Between 1934 and 1940, eight of the first fifteen locomotives had their Gresley gear removed and were converted to a "double Walschaerts" valve gear, which utilized a double eccentric (return) crank and second link on the right side (similar to the gear Baldwin used on its three-cylinder experimental compound 4-10-2 No. 60000), which operated the valve for the inside cylinder. Union Pacific referred to this system as the "third link". The 4-12-2s constructed from 1928 utilized roller bearings in the Gresley lever bearings, thus none of these engines were converted. The pre-1928 engines not converted received the roller bearing levers in 1940, and no further conversions were made.

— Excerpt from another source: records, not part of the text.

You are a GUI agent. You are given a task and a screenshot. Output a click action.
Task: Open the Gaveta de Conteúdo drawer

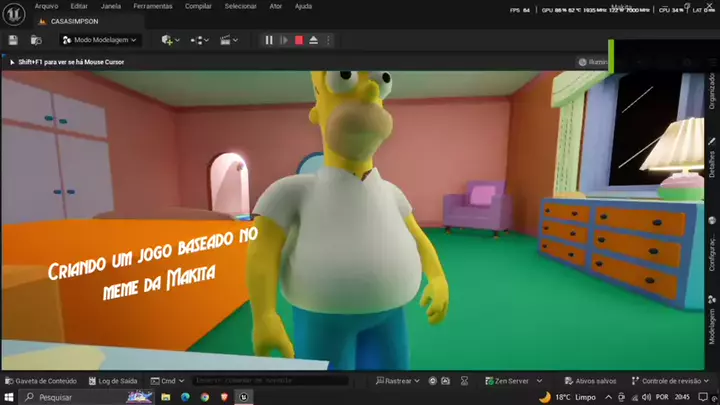40,381
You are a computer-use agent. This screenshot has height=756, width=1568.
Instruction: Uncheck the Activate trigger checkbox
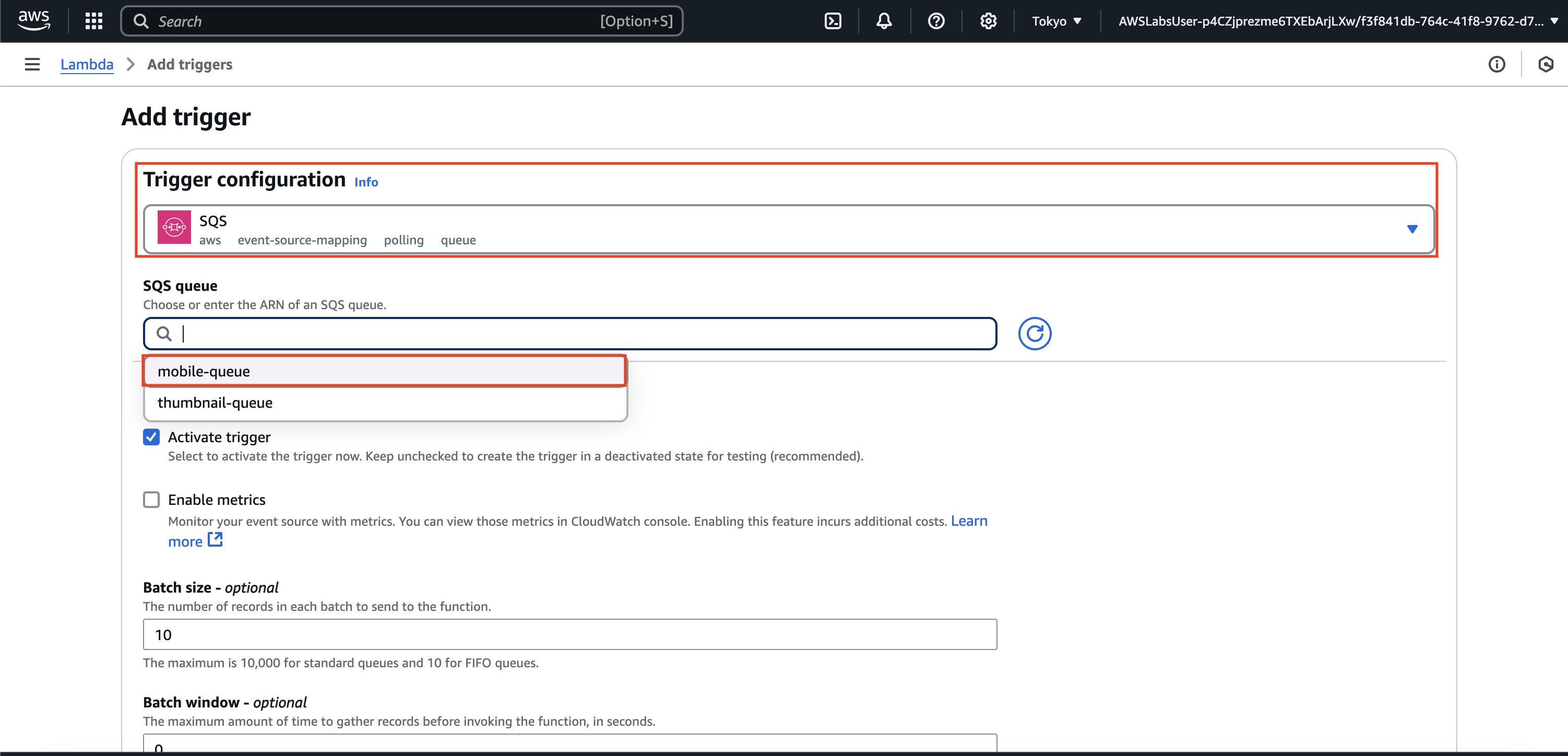(151, 437)
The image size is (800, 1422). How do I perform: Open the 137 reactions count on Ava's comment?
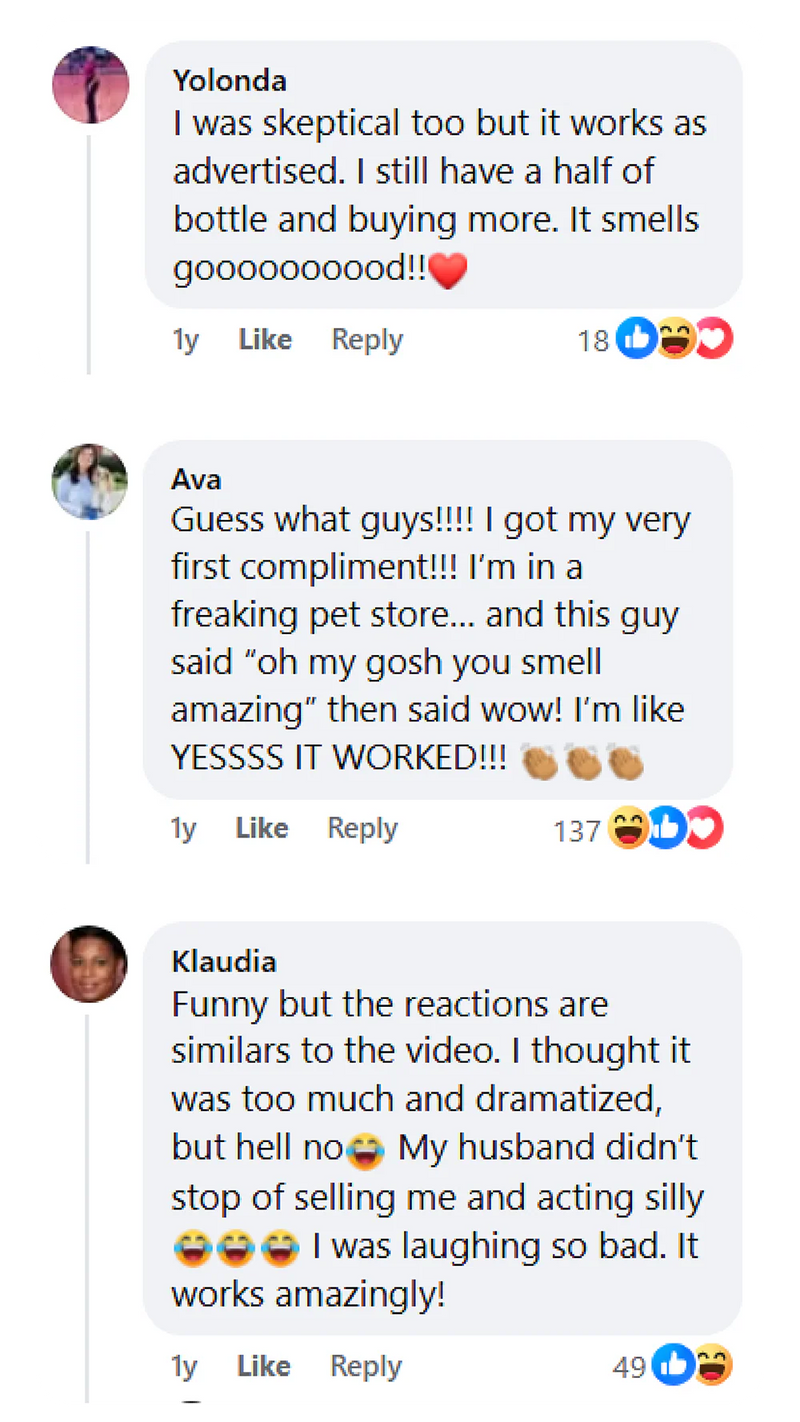[x=577, y=830]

During design, the third and fourth driving axles were planned to be "blind" (flangeless) in order to improve curve handling, but ALCO's lateral motion devices on the first and sixth axles (which allowed the axles to slide up to two inches to the side) made this unnecessary. They had the longest rigid wheelbase in North America, and the longest in the world until the Soviet Union built their AA20 4-14-4 locomotive in 1934. The trailing truck carried the same axle load as the drivers, which was unusual.

On October 20, 1948, 9018 suffered a boiler explosion in Upland, Kansas, instantly killing both the engineer and fireman; the head brakeman died the next day.

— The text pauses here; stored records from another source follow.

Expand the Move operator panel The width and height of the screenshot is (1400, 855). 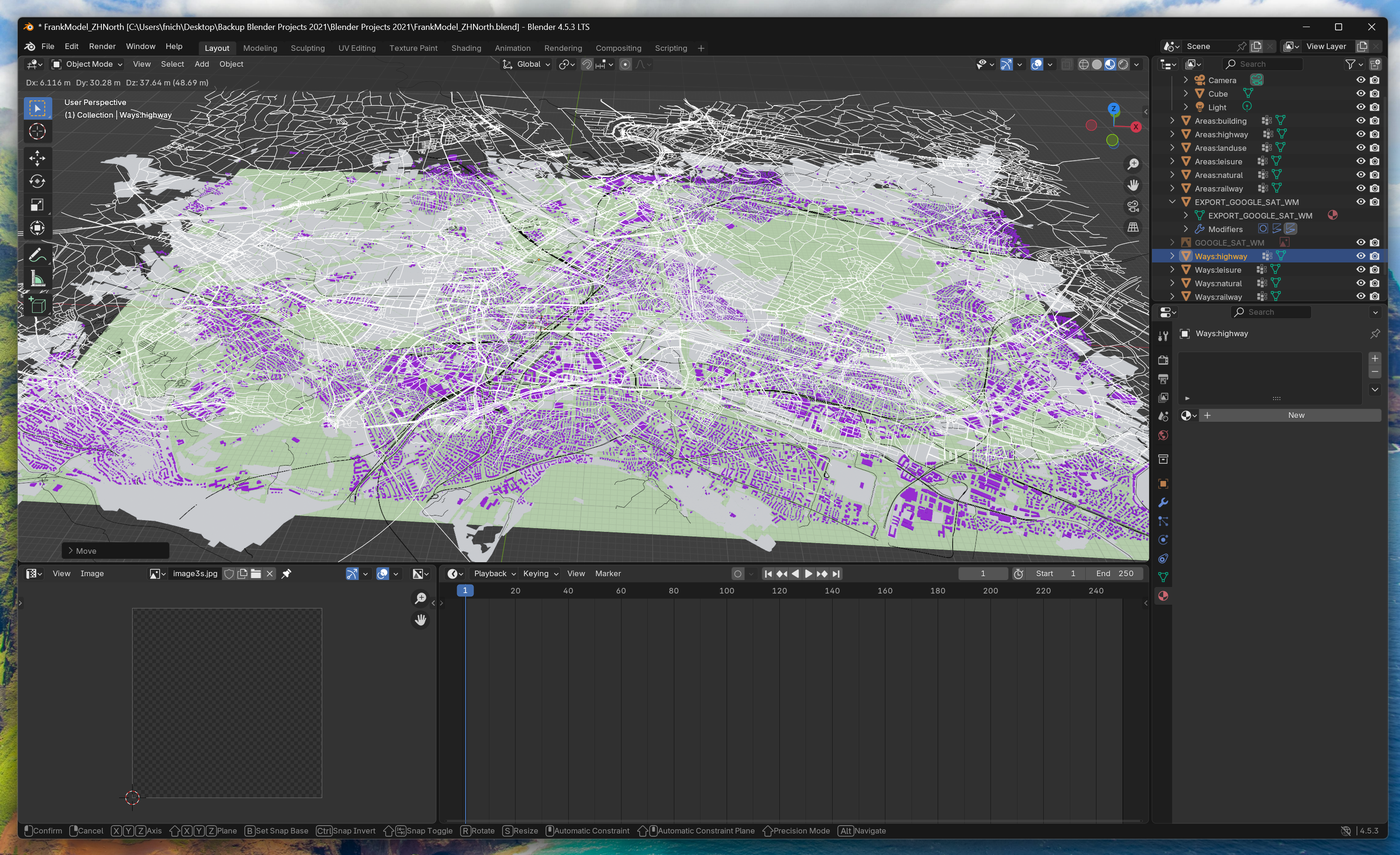click(x=71, y=551)
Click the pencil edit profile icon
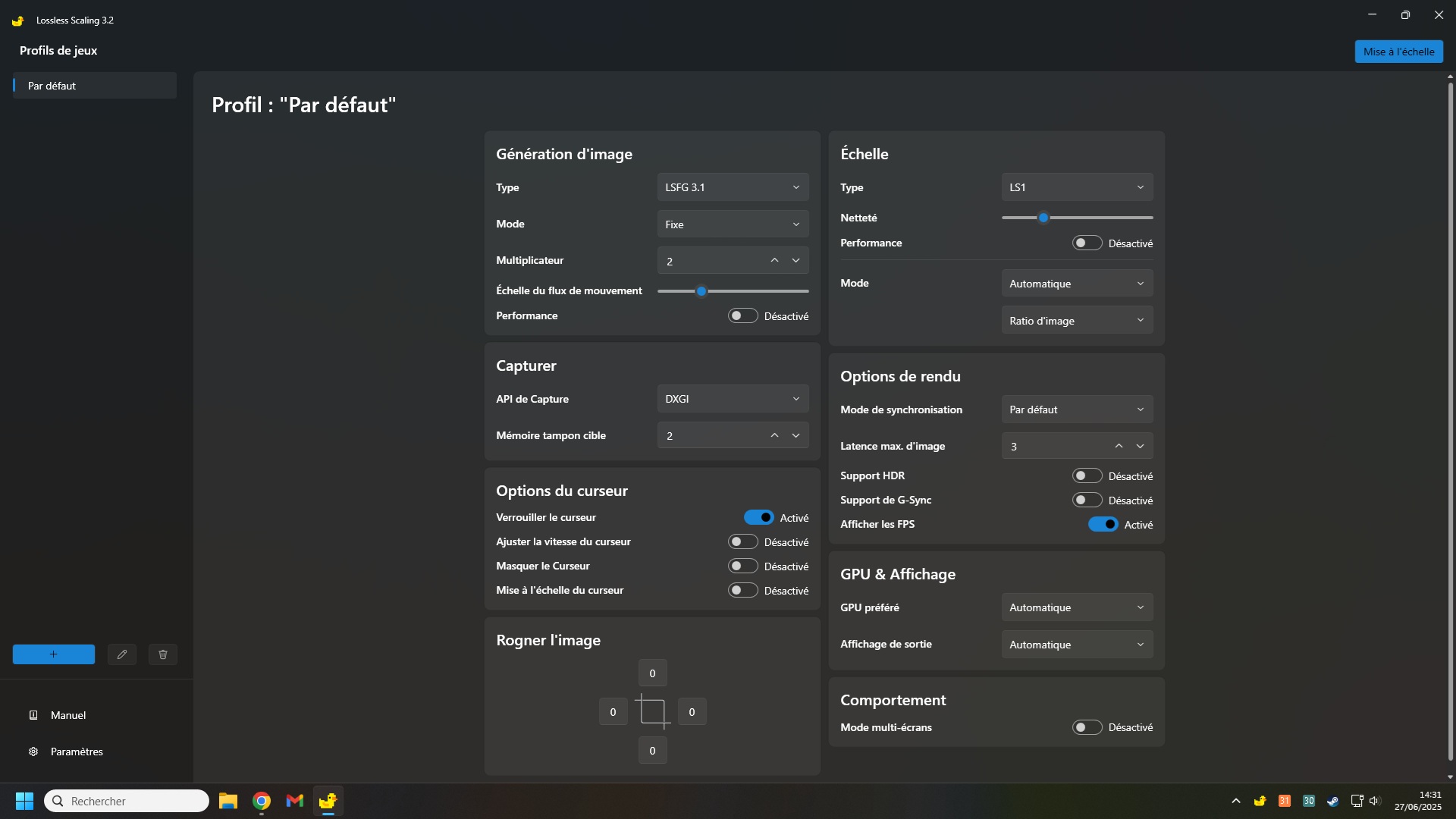Viewport: 1456px width, 819px height. pyautogui.click(x=122, y=654)
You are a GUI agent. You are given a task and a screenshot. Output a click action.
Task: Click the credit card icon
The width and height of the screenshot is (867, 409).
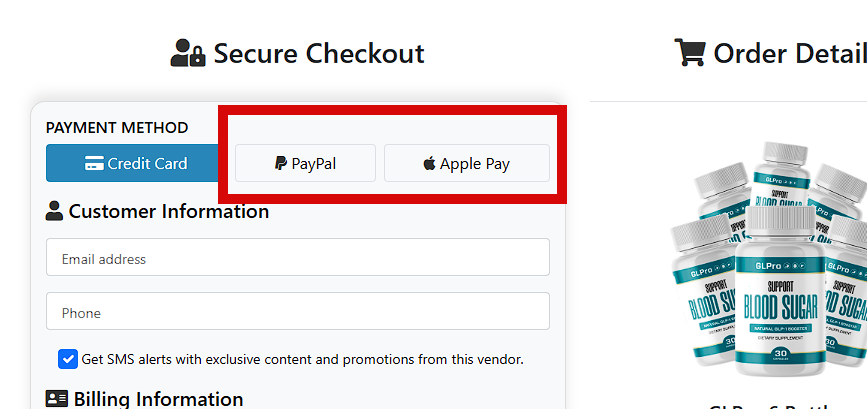tap(95, 164)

There has been debate as to whether the first driving axle of the 4-12-2 was cranked to provide clearance for the main rod connected to the second axle. Union Pacific drawings show no such crank on the first axle. Based on the published dimensions, at its closest, the centerline of the inside rod was 11.645 in from the centerline of the first axle. UP drawings reproduced in Kratville and Bush's Union Pacific Type books show the inside rod 113 in long and the first and second driver axles 88 in apart. The inside cylinder axis was inclined 9.5 degrees and was 32 in above the plane of the driving axles at a point 181 in ahead of the second driving axle, so the cylinder axis missed the centerline of the second axle by 1-11/16 inches. The rod centerline is closest to the axle when the crank is 54.49 degrees below horizontal.

Union Pacific UP classes
| Year | Quantity | Class | Alco order number | Alco serial numbers | Union Pacific Number | Notes |
|---|---|---|---|---|---|---|
| 1926 | 1 | UP-1 | B-1684 | 66544 | Union Pacific 9000 | Preserved |
| 1926 | 14 | UP-2 | B-1684 | 67024–67037 | Union Pacific 9001–9014 | 9004 to OWR&N 9708, then back to UP 9004 |
| 1928 | 15 | UP-3 | B-1706 | 67581–67595 | Union Pacific 9015–9029 | 9018 suffered a boiler explosion on October 20, 1948, in Upland, Kansas, killing 3. |
| 1928 | 8 | UP-3 | B-1708 | 67596–67603 | Oregon-Washington Railroad and Navigation Company 9700–9707 | to Union Pacific 9055–9062 |
| 1929 | 25 | UP-4 | S-1646 | 67944–67986 | Union Pacific 9030–9054 |  |
| 1930 | 15 | UP-5 | S-1701 | 68490–68504 | Union Pacific 9063–9077 | to Oregon Short Line 9500–9514 |
| 1930 | 10 | UP-5 | S-1701 | 68505–68514 | Union Pacific 9078–9087 |  |
| Total | 88 |  |  |  |  |  |

Only one example has survived into preservation. Union Pacific 9000, the prototype of the class, is preserved at the Railway and Locomotive Historical Society's museum at the Los Angeles County Fairplex in Pomona, California. It received new boiler paint in 2006-2007.